*TASKS TO CARRY OUT*:
- A) Copy the passage of the budget announcement below word for word, starting with "The budget increases" and going on through "term last November.".
- B) List every area in which the budget announcement below says the budget continues the county's significant investments.

** Start DOCUMENT SECTION **

County Executive Ike Leggett released Monday his recommended FY16 Operating Budget of $5.1 billion for the year that begins on July 1, 2015.

The budget increases county government tax-supported spending by only 1.1 percent while cutting the county property tax rate by about one cent. The balanced budget closes an estimated $238 million gap.

“Over the last nine years, I have closed over $3 billion in budget gaps while putting the county’s fiscal house back in order and making the investments necessary to build a better future,” said County Executive Leggett, who was re-elected to a third term last November.

“This budget signals that our hard work of fiscal responsibility is not done. We see lower-than-expected income tax revenues, a still fragile national economic recovery and the prospect of less state funding. While my FY16 budget is, essentially, a ‘same-services’ budget, I have strategically looked for opportunities in it to improve job growth and expand our tax base.

“Although carefully constrained in some areas, this budget continues the county’s significant investments in our schools, the creation of good jobs, transportation, affordable housing, public safety, our Positive Youth Development Initiative, our seniors, and in help for the vulnerable in our midst.

“We are increasing our investment in biotech, expanding our focus on cybersecurity business and making sure that job-creating projects that are ready to go will receive needed permits within 30 days. This new initiative will get our buildings built, more jobs created, and will make the county’s tax base larger far sooner than before.”

** End DOCUMENT SECTION **
** Start DATASET ROWS **

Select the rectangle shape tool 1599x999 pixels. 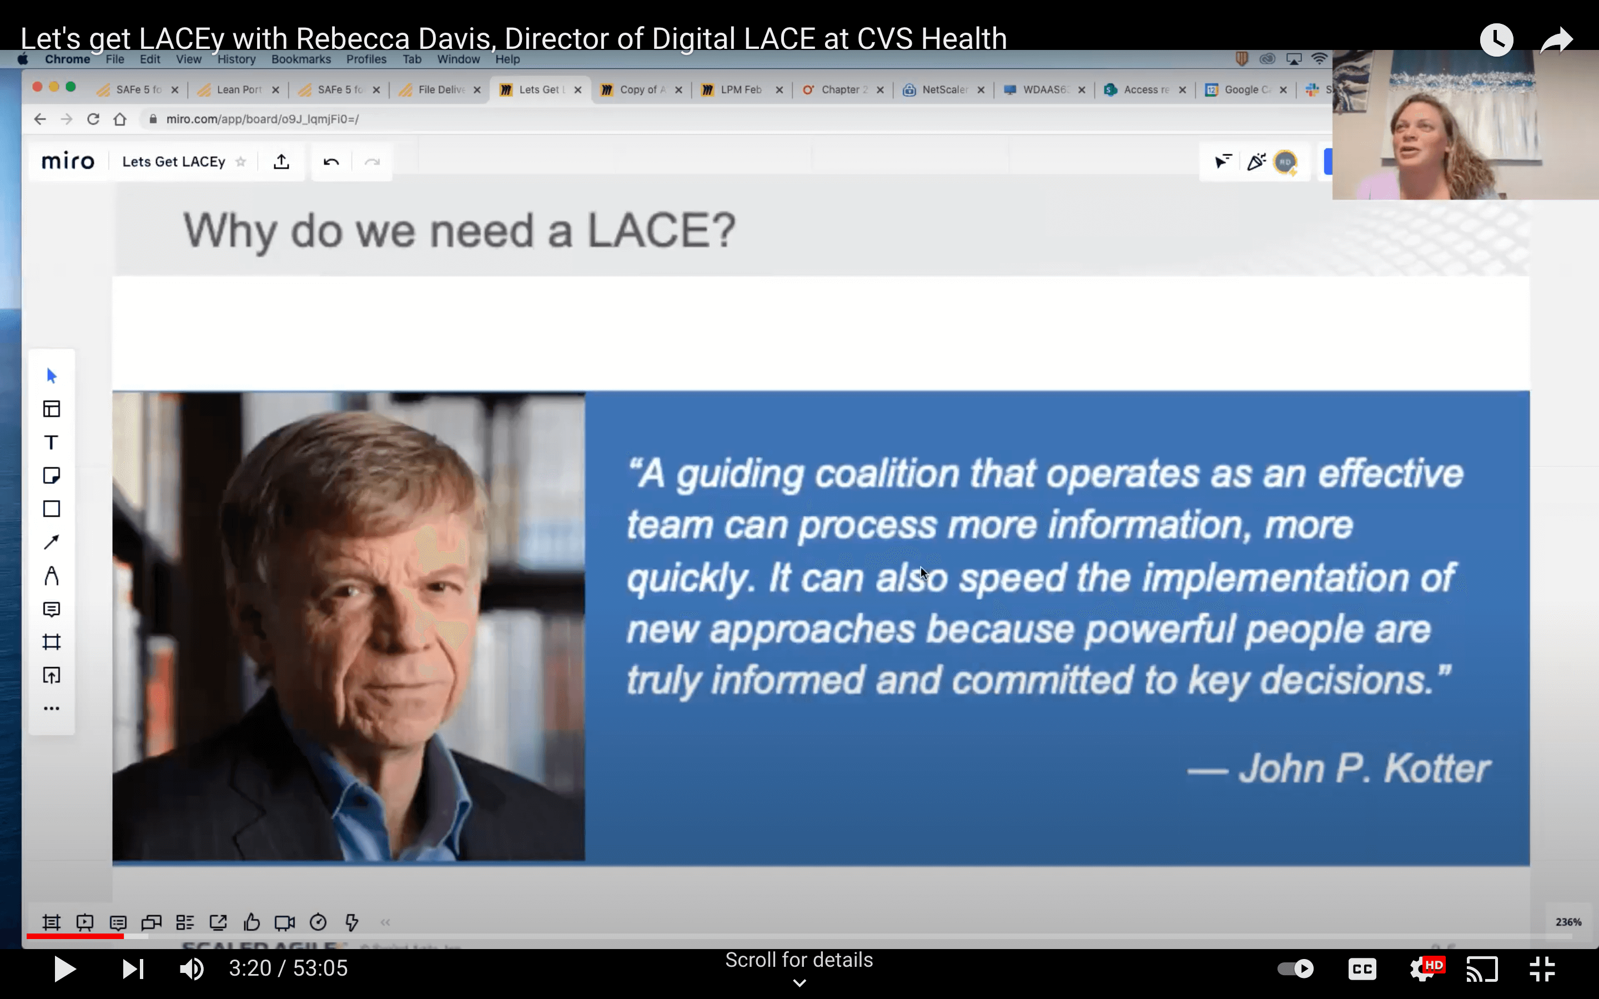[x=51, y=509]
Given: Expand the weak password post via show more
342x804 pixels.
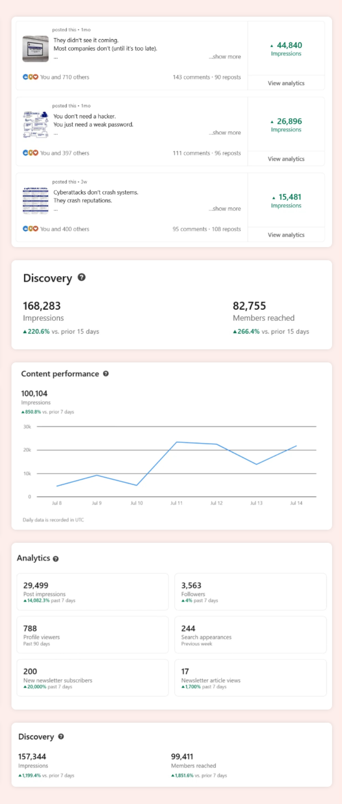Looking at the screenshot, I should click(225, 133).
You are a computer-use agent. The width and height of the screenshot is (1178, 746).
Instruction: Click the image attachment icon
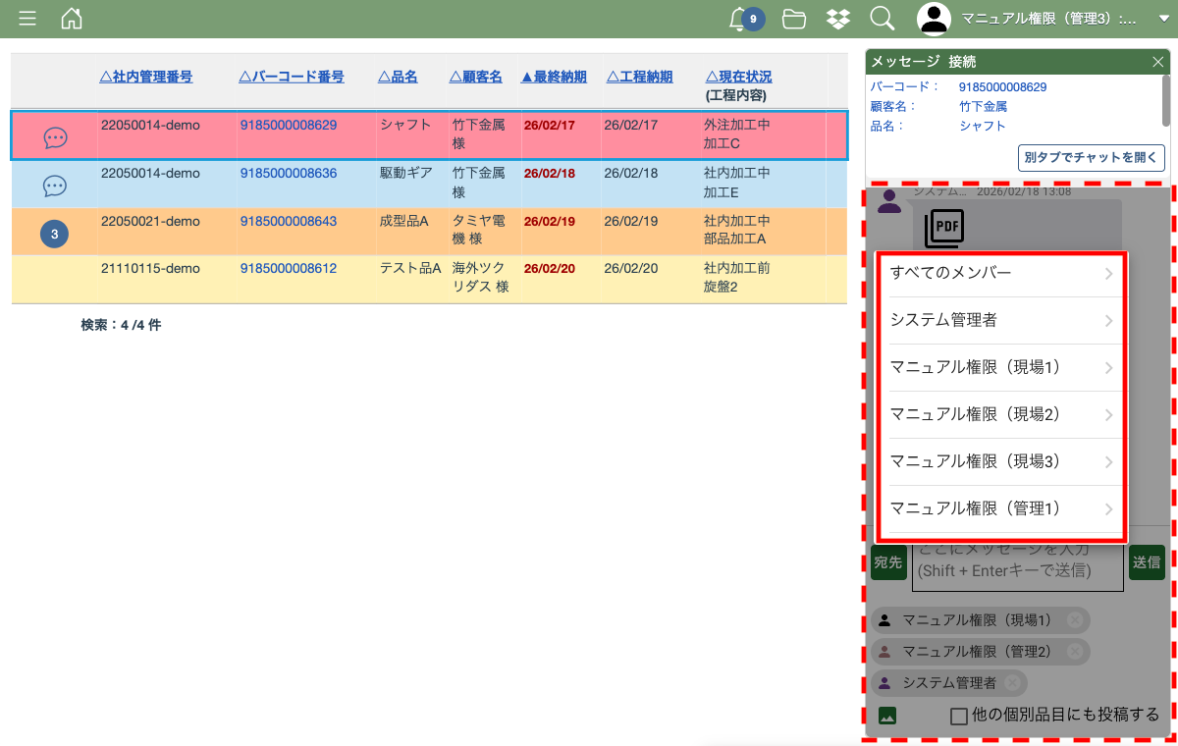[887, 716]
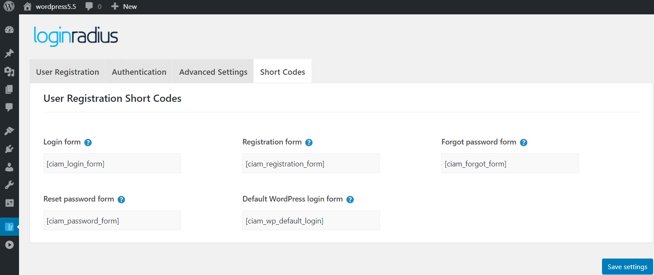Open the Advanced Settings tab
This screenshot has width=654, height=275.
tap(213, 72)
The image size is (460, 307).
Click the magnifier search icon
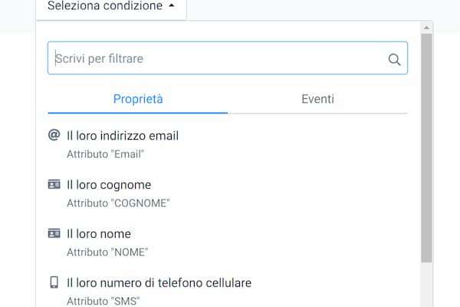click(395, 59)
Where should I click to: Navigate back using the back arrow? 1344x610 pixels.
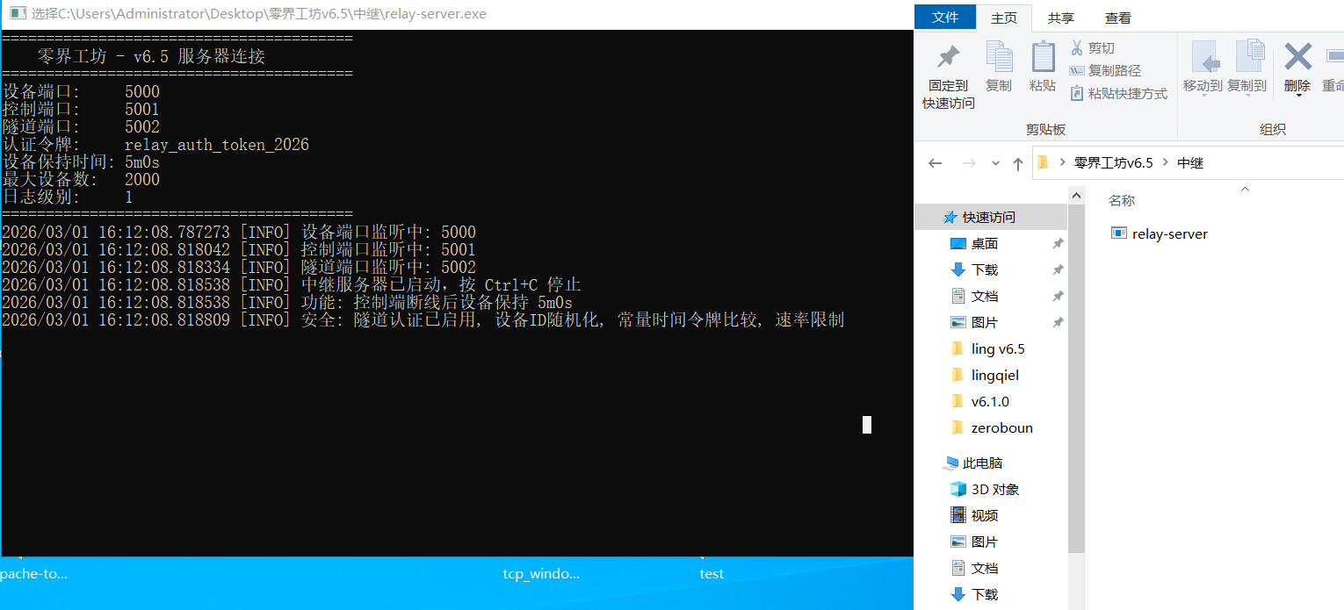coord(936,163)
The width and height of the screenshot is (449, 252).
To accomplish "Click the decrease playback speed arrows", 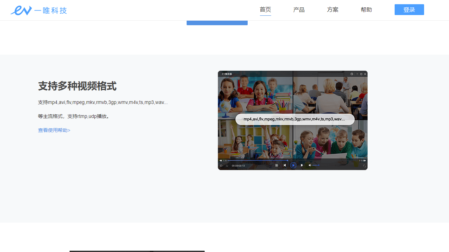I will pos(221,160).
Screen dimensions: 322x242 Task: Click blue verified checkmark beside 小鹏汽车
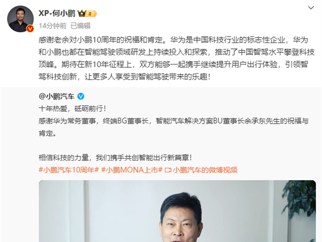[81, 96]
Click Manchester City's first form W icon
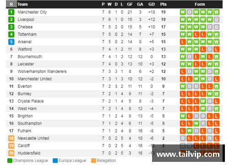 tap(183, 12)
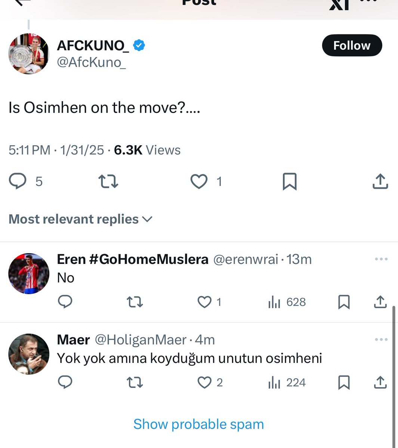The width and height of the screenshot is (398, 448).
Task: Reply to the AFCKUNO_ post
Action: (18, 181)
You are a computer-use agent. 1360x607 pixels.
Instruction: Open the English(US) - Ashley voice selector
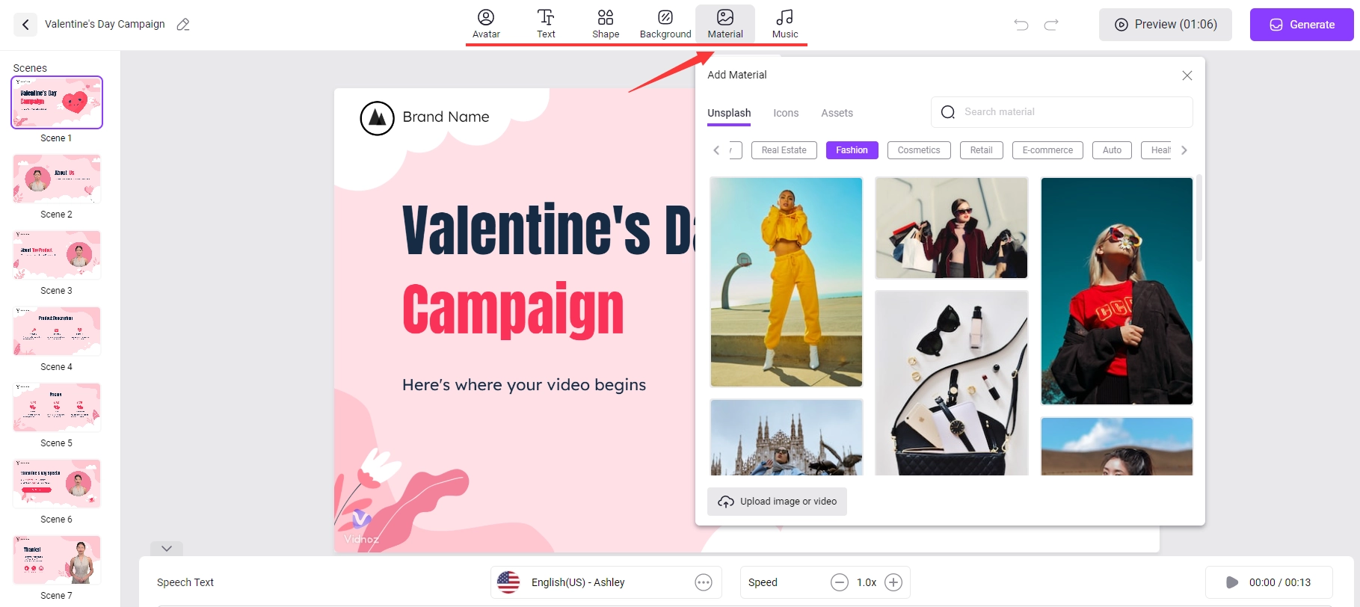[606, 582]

** End DATASET ROWS **

*FINAL RESULTS*:
- A)
The budget increases county government tax-supported spending by only 1.1 percent while cutting the county property tax rate by about one cent. The balanced budget closes an estimated $238 million gap.

“Over the last nine years, I have closed over $3 billion in budget gaps while putting the county’s fiscal house back in order and making the investments necessary to build a better future,” said County Executive Leggett, who was re-elected to a third term last November.

- B)
- Schools
- The creation of good jobs
- Transportation
- Affordable housing
- Public safety
- The Positive Youth Development Initiative
- Seniors
- Help for the vulnerable